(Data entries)
====================
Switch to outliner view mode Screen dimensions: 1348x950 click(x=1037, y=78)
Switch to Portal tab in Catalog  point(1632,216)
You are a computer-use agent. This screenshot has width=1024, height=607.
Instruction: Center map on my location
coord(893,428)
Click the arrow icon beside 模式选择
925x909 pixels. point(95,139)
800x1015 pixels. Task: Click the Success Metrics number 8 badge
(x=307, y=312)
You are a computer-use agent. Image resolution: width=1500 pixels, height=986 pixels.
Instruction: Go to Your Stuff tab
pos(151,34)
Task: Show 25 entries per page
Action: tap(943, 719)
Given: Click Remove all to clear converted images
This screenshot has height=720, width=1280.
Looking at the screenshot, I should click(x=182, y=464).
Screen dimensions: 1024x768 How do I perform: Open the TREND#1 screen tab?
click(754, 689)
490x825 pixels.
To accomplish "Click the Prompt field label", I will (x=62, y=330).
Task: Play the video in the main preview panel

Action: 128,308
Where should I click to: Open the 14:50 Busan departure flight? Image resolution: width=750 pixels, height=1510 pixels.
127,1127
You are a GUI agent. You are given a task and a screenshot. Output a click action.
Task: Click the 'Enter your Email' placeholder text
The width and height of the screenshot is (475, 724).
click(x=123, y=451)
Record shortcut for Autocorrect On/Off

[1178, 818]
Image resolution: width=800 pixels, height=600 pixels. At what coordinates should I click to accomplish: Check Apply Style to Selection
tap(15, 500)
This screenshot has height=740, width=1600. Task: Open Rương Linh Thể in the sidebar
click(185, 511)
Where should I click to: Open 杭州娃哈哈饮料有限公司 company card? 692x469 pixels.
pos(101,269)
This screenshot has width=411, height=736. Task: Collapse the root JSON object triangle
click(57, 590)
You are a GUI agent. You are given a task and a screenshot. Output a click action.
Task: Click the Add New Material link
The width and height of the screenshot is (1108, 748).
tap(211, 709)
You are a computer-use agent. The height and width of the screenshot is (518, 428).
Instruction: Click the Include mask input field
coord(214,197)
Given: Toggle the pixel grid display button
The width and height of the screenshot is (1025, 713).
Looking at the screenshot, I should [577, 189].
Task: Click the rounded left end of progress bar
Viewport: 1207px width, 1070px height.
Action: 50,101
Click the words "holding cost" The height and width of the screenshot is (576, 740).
====================
» **Problem to work on**: Every line with "Switch" in it should be copied from the entries above.

» **Expected answer**:
Switch to outliner view mode Screen dimensions: 1348x950 click(x=1037, y=78)
Switch to Portal tab in Catalog  point(1632,216)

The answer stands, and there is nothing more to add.